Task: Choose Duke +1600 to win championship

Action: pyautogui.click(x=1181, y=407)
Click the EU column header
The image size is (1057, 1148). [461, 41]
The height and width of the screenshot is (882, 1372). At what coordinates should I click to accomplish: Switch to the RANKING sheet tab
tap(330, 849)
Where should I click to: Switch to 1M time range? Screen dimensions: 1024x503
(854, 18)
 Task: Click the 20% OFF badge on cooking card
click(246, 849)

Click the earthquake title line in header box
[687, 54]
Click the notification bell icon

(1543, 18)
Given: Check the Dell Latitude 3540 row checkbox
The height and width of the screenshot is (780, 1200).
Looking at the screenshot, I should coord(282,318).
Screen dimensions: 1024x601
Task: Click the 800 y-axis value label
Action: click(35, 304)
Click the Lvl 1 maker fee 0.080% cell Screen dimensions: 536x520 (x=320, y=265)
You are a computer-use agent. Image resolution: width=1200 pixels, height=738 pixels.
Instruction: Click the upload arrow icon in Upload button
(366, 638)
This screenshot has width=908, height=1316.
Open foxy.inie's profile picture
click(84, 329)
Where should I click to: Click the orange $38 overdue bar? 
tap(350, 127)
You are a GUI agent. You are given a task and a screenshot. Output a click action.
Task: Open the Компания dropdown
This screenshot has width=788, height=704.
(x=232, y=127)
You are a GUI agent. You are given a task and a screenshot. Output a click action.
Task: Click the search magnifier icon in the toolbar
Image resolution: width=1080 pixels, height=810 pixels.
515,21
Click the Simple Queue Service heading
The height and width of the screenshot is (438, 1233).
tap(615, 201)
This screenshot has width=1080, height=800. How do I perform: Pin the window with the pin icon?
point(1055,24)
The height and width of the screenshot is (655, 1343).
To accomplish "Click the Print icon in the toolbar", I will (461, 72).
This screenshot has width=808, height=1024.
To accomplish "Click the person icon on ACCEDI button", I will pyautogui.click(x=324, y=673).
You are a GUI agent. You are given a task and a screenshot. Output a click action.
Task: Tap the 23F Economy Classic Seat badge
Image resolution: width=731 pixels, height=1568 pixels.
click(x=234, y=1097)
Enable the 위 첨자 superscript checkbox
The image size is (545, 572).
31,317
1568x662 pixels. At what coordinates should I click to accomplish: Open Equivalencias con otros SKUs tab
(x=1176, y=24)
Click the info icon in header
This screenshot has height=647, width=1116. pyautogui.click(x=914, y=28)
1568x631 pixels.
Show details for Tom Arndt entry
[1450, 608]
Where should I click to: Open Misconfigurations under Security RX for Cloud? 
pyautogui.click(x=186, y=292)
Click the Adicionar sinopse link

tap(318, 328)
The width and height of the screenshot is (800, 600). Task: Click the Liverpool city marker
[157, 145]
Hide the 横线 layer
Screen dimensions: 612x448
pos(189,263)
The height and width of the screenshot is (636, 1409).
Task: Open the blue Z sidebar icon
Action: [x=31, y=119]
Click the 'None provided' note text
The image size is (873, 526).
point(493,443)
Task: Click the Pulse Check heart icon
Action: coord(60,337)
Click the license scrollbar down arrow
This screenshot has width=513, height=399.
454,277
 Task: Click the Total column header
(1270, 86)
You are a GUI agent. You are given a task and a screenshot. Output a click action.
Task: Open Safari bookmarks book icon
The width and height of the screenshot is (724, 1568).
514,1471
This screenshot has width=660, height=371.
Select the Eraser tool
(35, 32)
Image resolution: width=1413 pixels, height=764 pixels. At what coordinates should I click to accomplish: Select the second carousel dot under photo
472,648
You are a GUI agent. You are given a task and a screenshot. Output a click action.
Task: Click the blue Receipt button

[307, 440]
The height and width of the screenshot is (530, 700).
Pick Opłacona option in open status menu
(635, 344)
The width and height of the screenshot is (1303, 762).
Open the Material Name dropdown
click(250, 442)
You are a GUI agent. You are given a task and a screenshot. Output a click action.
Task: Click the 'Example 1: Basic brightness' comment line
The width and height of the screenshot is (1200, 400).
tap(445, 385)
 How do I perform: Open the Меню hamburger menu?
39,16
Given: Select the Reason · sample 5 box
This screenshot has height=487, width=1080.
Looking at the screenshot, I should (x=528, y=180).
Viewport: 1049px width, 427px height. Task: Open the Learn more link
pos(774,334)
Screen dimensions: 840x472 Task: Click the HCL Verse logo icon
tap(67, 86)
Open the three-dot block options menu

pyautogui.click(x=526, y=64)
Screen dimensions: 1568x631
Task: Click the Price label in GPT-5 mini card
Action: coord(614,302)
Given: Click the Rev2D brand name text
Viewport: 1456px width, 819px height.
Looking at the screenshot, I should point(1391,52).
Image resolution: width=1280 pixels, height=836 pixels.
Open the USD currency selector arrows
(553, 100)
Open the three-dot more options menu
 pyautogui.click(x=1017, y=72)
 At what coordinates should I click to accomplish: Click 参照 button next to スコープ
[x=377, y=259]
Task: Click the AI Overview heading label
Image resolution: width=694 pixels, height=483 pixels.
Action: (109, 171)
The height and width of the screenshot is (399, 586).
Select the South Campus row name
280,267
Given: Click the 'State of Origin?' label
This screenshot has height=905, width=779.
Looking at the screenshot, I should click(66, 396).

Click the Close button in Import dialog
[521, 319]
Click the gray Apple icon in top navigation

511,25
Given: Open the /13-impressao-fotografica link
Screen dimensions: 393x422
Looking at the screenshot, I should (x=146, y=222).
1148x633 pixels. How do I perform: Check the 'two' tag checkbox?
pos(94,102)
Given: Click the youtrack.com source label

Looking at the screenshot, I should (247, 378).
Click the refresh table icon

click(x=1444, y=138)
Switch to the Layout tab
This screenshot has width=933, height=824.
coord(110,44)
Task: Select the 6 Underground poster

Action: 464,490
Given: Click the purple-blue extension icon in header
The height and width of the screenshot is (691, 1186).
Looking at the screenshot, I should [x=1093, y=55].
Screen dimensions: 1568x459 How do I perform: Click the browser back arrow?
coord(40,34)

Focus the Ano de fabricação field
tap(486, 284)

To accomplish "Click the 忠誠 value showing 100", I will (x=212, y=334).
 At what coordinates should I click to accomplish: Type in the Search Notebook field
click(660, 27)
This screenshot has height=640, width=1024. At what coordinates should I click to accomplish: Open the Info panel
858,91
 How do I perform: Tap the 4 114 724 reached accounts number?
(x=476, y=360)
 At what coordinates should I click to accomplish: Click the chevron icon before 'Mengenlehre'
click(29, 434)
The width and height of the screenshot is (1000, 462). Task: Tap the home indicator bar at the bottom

****************

WHAT IS BEING ASKED =
Return the listing word for word.

SOLUTION =
Task: Choose Duke +1600 to win championship

Action: pyautogui.click(x=1181, y=407)
Click the EU column header
The image size is (1057, 1148). [461, 41]
The height and width of the screenshot is (882, 1372). At what coordinates should I click to accomplish: Switch to the RANKING sheet tab
tap(330, 849)
Where should I click to: Switch to 1M time range? Screen dimensions: 1024x503
(854, 18)
 Task: Click the 20% OFF badge on cooking card
click(246, 849)

Click the earthquake title line in header box
[687, 54]
Click the notification bell icon

(1543, 18)
Given: Check the Dell Latitude 3540 row checkbox
The height and width of the screenshot is (780, 1200).
Looking at the screenshot, I should coord(282,318).
Screen dimensions: 1024x601
Task: Click the 800 y-axis value label
Action: click(35, 304)
Click the Lvl 1 maker fee 0.080% cell Screen dimensions: 536x520 (x=320, y=265)
You are a computer-use agent. Image resolution: width=1200 pixels, height=738 pixels.
Instruction: Click the upload arrow icon in Upload button
(366, 638)
This screenshot has width=908, height=1316.
Open foxy.inie's profile picture
click(84, 329)
Where should I click to: Click the orange $38 overdue bar? 
tap(350, 127)
You are a GUI agent. You are given a task and a screenshot. Output a click action.
Task: Open the Компания dropdown
This screenshot has width=788, height=704.
(x=232, y=127)
You are a GUI agent. You are given a task and a screenshot. Output a click action.
Task: Click the search magnifier icon in the toolbar
Image resolution: width=1080 pixels, height=810 pixels.
515,21
Click the Simple Queue Service heading
The height and width of the screenshot is (438, 1233).
tap(615, 201)
This screenshot has width=1080, height=800. How do I perform: Pin the window with the pin icon?
point(1055,24)
The height and width of the screenshot is (655, 1343).
To accomplish "Click the Print icon in the toolbar", I will (461, 72).
This screenshot has width=808, height=1024.
To accomplish "Click the person icon on ACCEDI button", I will pyautogui.click(x=324, y=673).
You are a GUI agent. You are given a task and a screenshot. Output a click action.
Task: Tap the 23F Economy Classic Seat badge
Image resolution: width=731 pixels, height=1568 pixels.
click(x=234, y=1097)
Enable the 위 첨자 superscript checkbox
The image size is (545, 572).
31,317
1568x662 pixels. At what coordinates should I click to accomplish: Open Equivalencias con otros SKUs tab
(x=1176, y=24)
Click the info icon in header
This screenshot has height=647, width=1116. pyautogui.click(x=914, y=28)
1568x631 pixels.
Show details for Tom Arndt entry
[1450, 608]
Where should I click to: Open Misconfigurations under Security RX for Cloud? 
pyautogui.click(x=186, y=292)
Click the Adicionar sinopse link

tap(318, 328)
The width and height of the screenshot is (800, 600). Task: Click the Liverpool city marker
[157, 145]
Hide the 横线 layer
Screen dimensions: 612x448
pos(189,263)
The height and width of the screenshot is (636, 1409).
Task: Open the blue Z sidebar icon
Action: [x=31, y=119]
Click the 'None provided' note text
The image size is (873, 526).
point(493,443)
Task: Click the Pulse Check heart icon
Action: coord(60,337)
Click the license scrollbar down arrow
This screenshot has width=513, height=399.
454,277
 Task: Click the Total column header
(1270, 86)
You are a GUI agent. You are given a task and a screenshot. Output a click action.
Task: Open Safari bookmarks book icon
The width and height of the screenshot is (724, 1568).
514,1471
This screenshot has width=660, height=371.
Select the Eraser tool
(35, 32)
Image resolution: width=1413 pixels, height=764 pixels. At what coordinates should I click to accomplish: Select the second carousel dot under photo
472,648
You are a GUI agent. You are given a task and a screenshot. Output a click action.
Task: Click the blue Receipt button

[307, 440]
The height and width of the screenshot is (530, 700).
Pick Opłacona option in open status menu
(635, 344)
The width and height of the screenshot is (1303, 762).
Open the Material Name dropdown
click(250, 442)
You are a GUI agent. You are given a task and a screenshot. Output a click action.
Task: Click the 'Example 1: Basic brightness' comment line
The width and height of the screenshot is (1200, 400).
tap(445, 385)
 How do I perform: Open the Меню hamburger menu?
39,16
Given: Select the Reason · sample 5 box
This screenshot has height=487, width=1080.
Looking at the screenshot, I should (x=528, y=180).
Viewport: 1049px width, 427px height. Task: Open the Learn more link
pos(774,334)
Screen dimensions: 840x472 Task: Click the HCL Verse logo icon
tap(67, 86)
Open the three-dot block options menu

pyautogui.click(x=526, y=64)
Screen dimensions: 1568x631
Task: Click the Price label in GPT-5 mini card
Action: coord(614,302)
Given: Click the Rev2D brand name text
Viewport: 1456px width, 819px height.
Looking at the screenshot, I should point(1391,52).
Image resolution: width=1280 pixels, height=836 pixels.
Open the USD currency selector arrows
(553, 100)
Open the three-dot more options menu
 pyautogui.click(x=1017, y=72)
 At what coordinates should I click to accomplish: Click 参照 button next to スコープ
[x=377, y=259]
Task: Click the AI Overview heading label
Image resolution: width=694 pixels, height=483 pixels.
Action: (109, 171)
The height and width of the screenshot is (399, 586).
Select the South Campus row name
280,267
Given: Click the 'State of Origin?' label
This screenshot has height=905, width=779.
Looking at the screenshot, I should click(66, 396).

Click the Close button in Import dialog
[521, 319]
Click the gray Apple icon in top navigation

511,25
Given: Open the /13-impressao-fotografica link
Screen dimensions: 393x422
Looking at the screenshot, I should (x=146, y=222).
1148x633 pixels. How do I perform: Check the 'two' tag checkbox?
pos(94,102)
Given: Click the youtrack.com source label

Looking at the screenshot, I should (247, 378).
Click the refresh table icon

click(x=1444, y=138)
Switch to the Layout tab
This screenshot has width=933, height=824.
coord(110,44)
Task: Select the 6 Underground poster

Action: 464,490
Given: Click the purple-blue extension icon in header
The height and width of the screenshot is (691, 1186).
Looking at the screenshot, I should [x=1093, y=55].
Screen dimensions: 1568x459 How do I perform: Click the browser back arrow?
coord(40,34)

Focus the Ano de fabricação field
tap(486, 284)

To accomplish "Click the 忠誠 value showing 100", I will (x=212, y=334).
 At what coordinates should I click to accomplish: Type in the Search Notebook field
click(660, 27)
This screenshot has height=640, width=1024. At what coordinates should I click to accomplish: Open the Info panel
858,91
 How do I perform: Tap the 4 114 724 reached accounts number?
(x=476, y=360)
 At what coordinates should I click to accomplish: Click the chevron icon before 'Mengenlehre'
click(29, 434)
The width and height of the screenshot is (1000, 462). Task: Tap the home indicator bar at the bottom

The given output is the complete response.